Au fond, c’était un arrêté modéré. Il respectait la liberté des croyances et même la liberté des cultes. Je sais bien que l’inscription : « La mort est un sommeil éternel », a la prétention d’être une formule matérialiste, et on a pu dire ainsi que c’était le matérialisme officiel, obligatoire pour les morts sinon pour les vivants. À vrai dire, l’inscription est plus enfantine qu’agressive. Elle est encore plus antiscientifique qu’antichrétienne. Le sommeil est une fonction de la vie : la mort en est la dissolution. Parler de sommeil, c’est encore flatter le besoin de survivance : c’est prolonger la forme de la vie, enveloppée seulement de silence et de repos. La mort est plus dramatique et plus poignante, elle est la dissolution de la forme, la dissolution de la conscience. L’homme se demande si cette dissolution est apparente ou réelle, provisoire ou définitive. C’est là le problème de la mort. Il serait trop commode de l’éluder par un mythe aussi enfantin que les conceptions du sauvage. Au demeurant, l’arrêté de Fouché respectait (il ne pouvait pas y toucher) l’organisation officielle et constitutionnelle du culte. Il se bornait à refouler tous les cultes à l’intérieur de leurs temples. C’est une loi de police des cultes ; ce n’est pas une loi bien décisive et bien profonde.

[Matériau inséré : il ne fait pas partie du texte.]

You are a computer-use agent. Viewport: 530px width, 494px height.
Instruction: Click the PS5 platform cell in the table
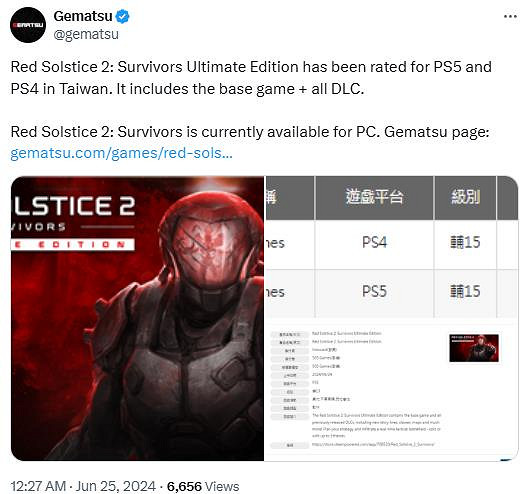pyautogui.click(x=374, y=291)
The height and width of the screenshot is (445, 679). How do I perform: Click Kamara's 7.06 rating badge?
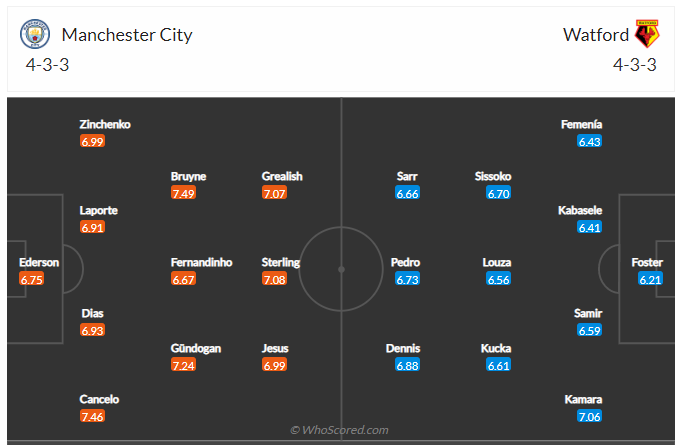589,416
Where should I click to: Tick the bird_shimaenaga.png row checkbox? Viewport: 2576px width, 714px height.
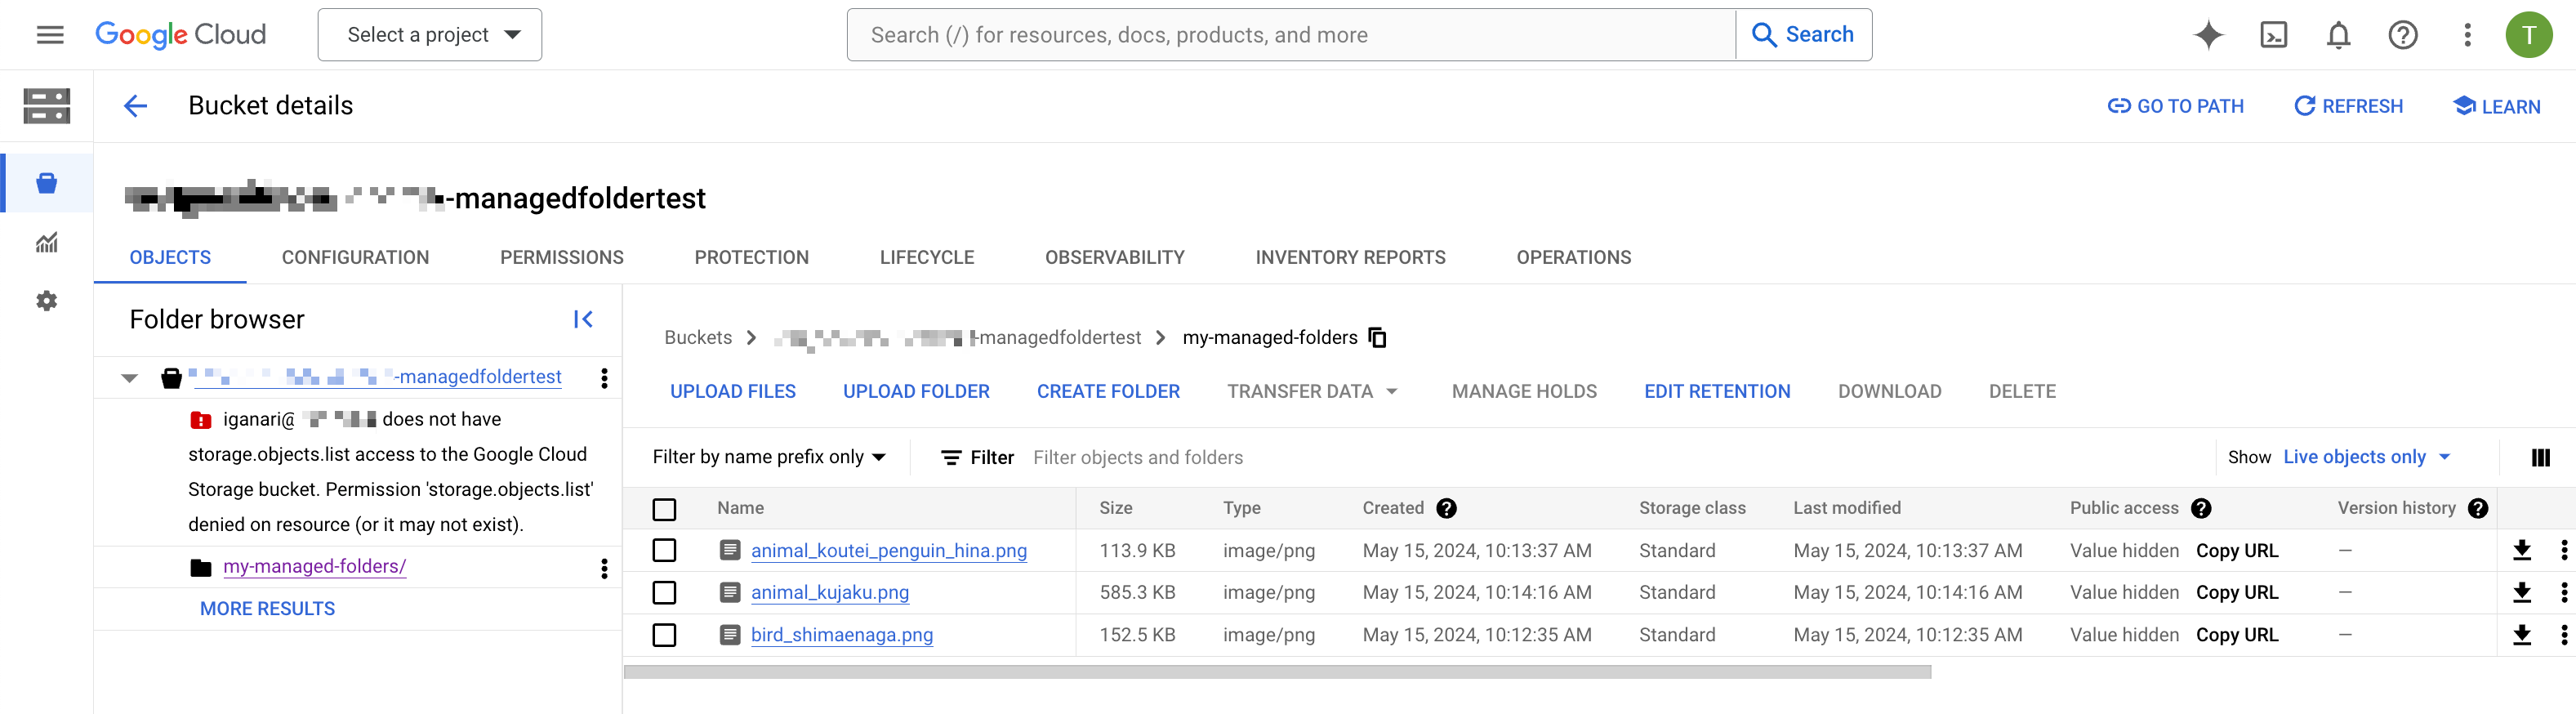(664, 635)
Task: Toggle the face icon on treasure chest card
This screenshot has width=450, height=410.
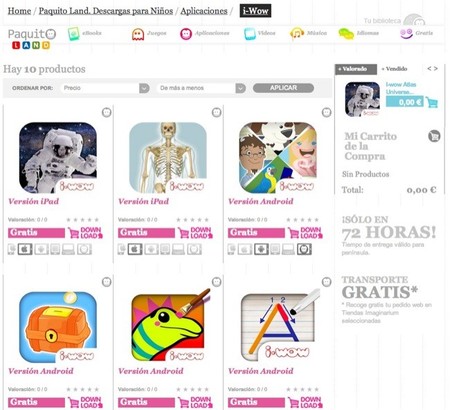Action: (106, 282)
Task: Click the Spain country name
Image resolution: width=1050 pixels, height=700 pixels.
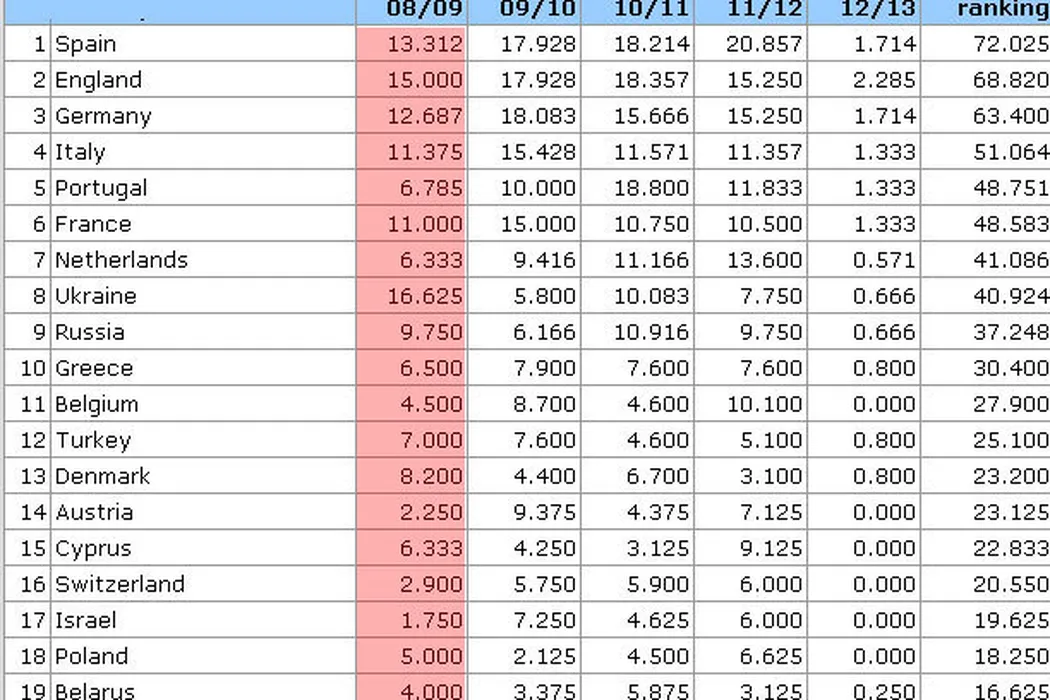Action: coord(86,44)
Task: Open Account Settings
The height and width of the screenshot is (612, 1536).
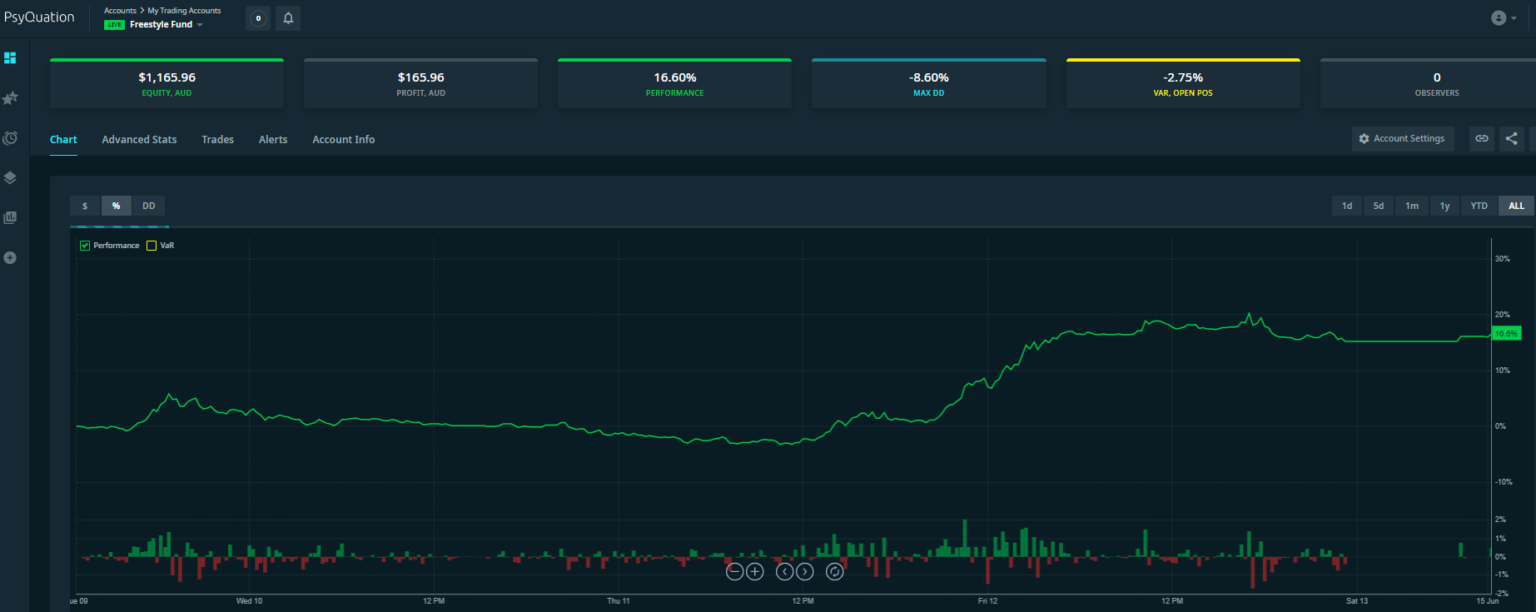Action: (x=1402, y=139)
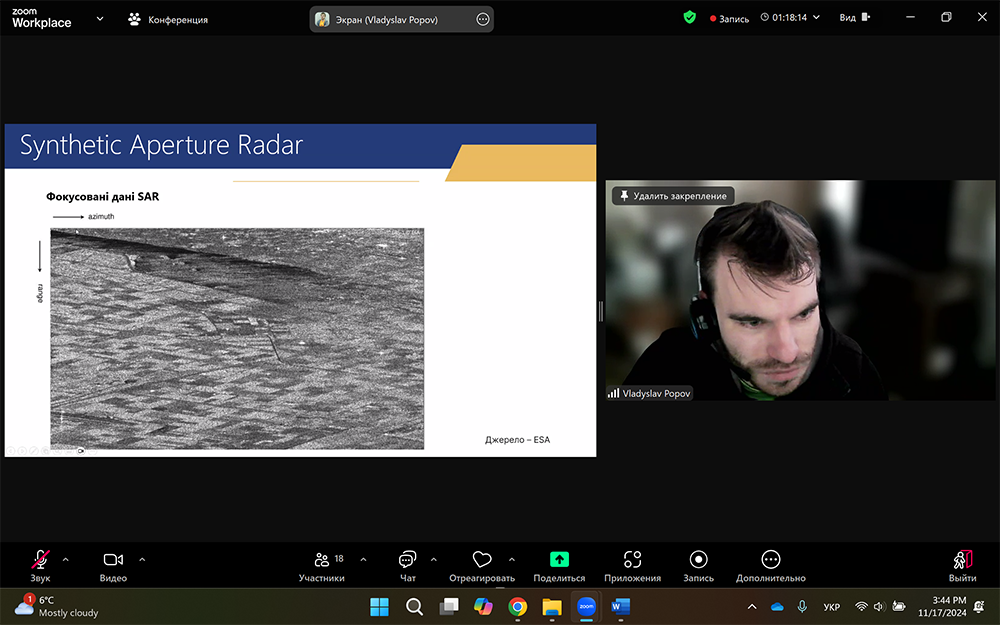Expand audio options chevron next to Звук
The height and width of the screenshot is (625, 1000).
66,559
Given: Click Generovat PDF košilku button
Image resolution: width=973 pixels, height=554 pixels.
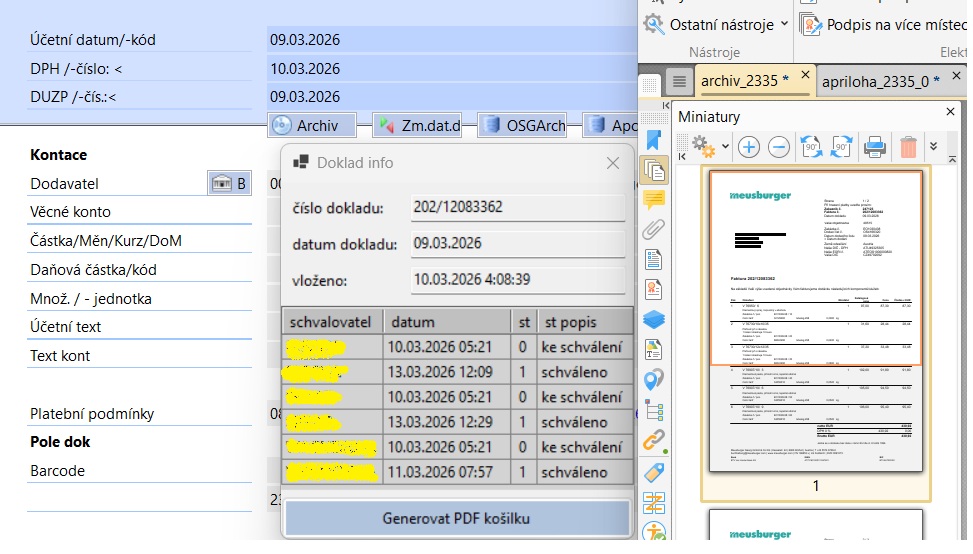Looking at the screenshot, I should tap(456, 519).
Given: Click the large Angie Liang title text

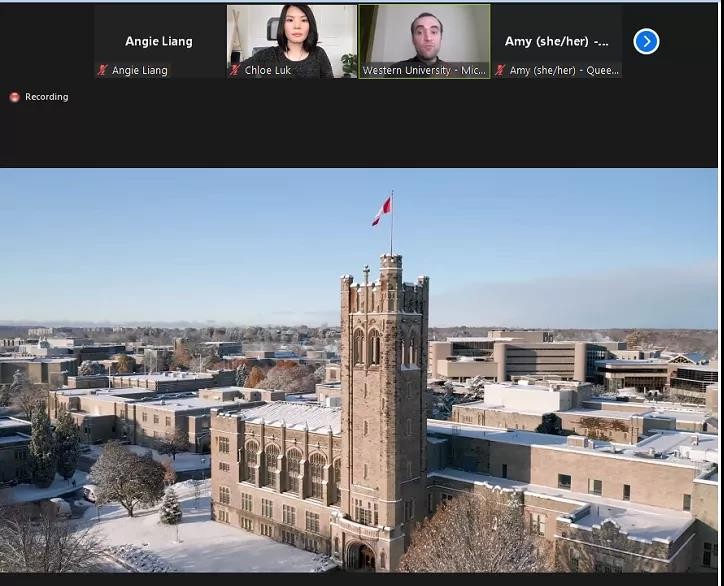Looking at the screenshot, I should [159, 42].
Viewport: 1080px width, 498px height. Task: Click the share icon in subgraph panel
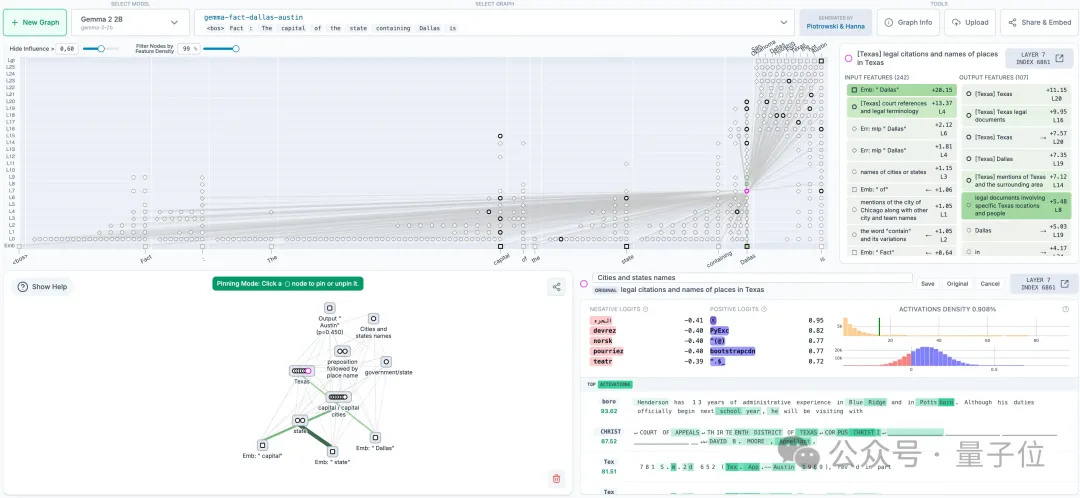tap(556, 287)
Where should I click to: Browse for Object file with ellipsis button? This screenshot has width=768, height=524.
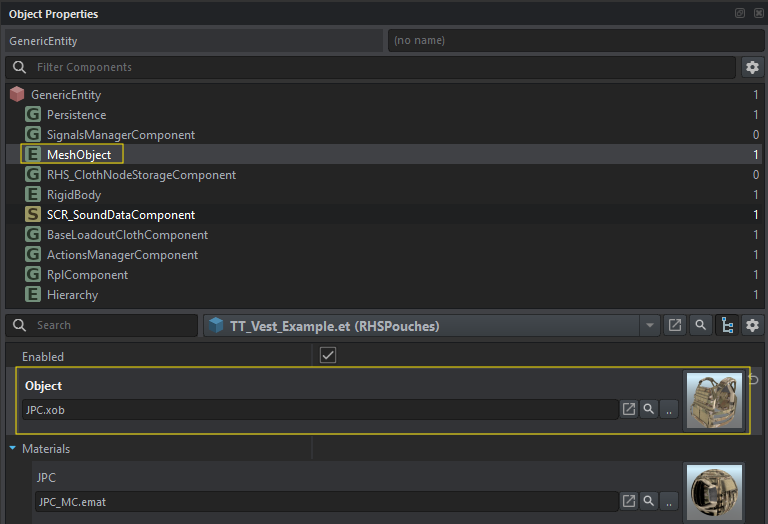pyautogui.click(x=669, y=409)
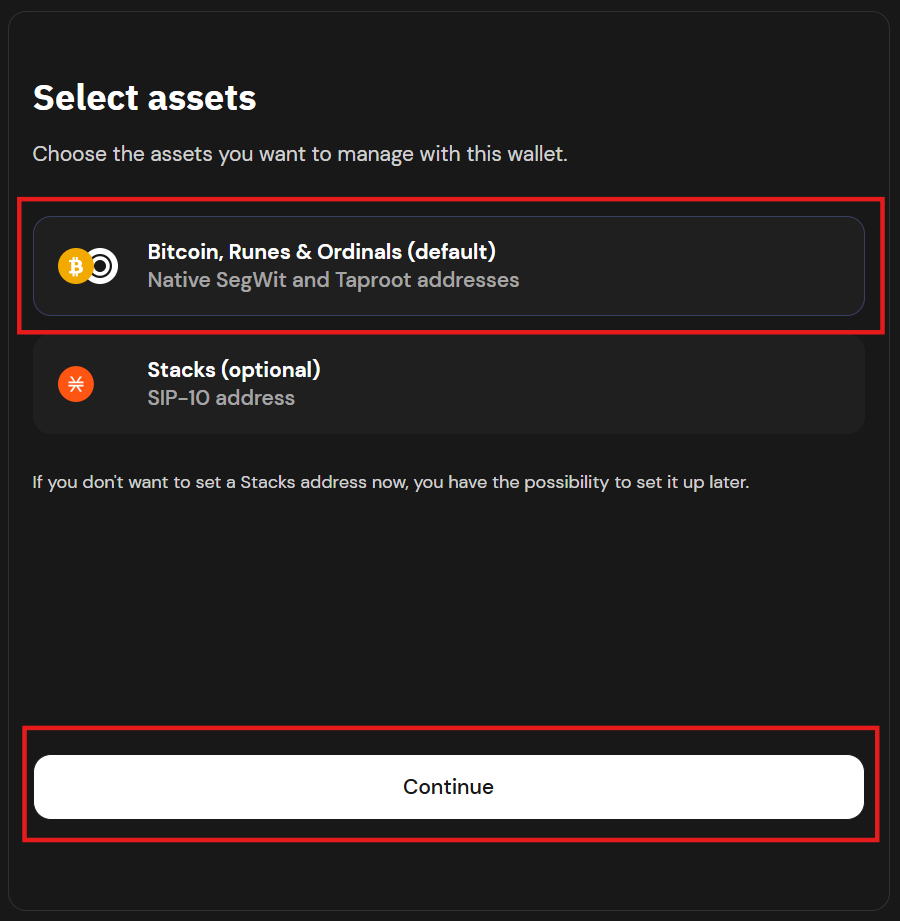Click the orange Bitcoin coin symbol
This screenshot has width=900, height=921.
click(76, 266)
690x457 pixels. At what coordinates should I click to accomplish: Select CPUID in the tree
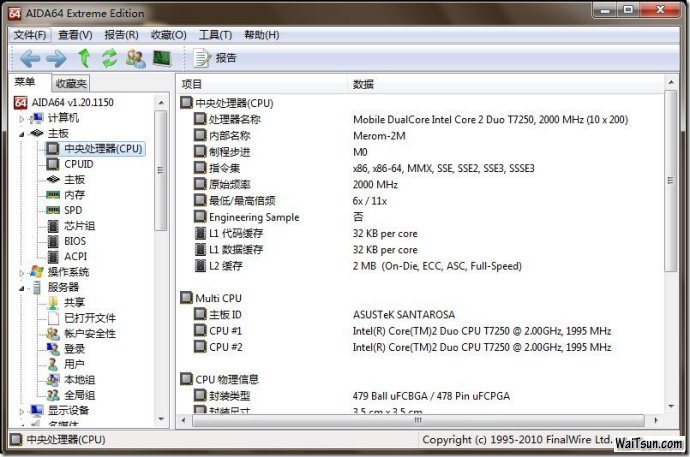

La Commune de Paris s’engagea plus avant, et le 17 novembre elle prit un arrêté, sur le réquisitoire de Chaumette, qui supprimait, en fait, la liberté des cultes.

« Le Conseil arrête :

« 1o Que toutes les églises ou temples de toutes religions ou de tous cultes, qui ont existé à Paris, seront sur-le-champ fermés ;

« 2o Que tous les prêtres ou ministres de quelque culte que ce soit demeureront personnellement et individuellement responsables de tous les troubles dont la source viendrait d’opinions religieuses ; que celui qui demandera l’ouverture soit d’un temple, soit d’une église, sera arrêté comme suspect… »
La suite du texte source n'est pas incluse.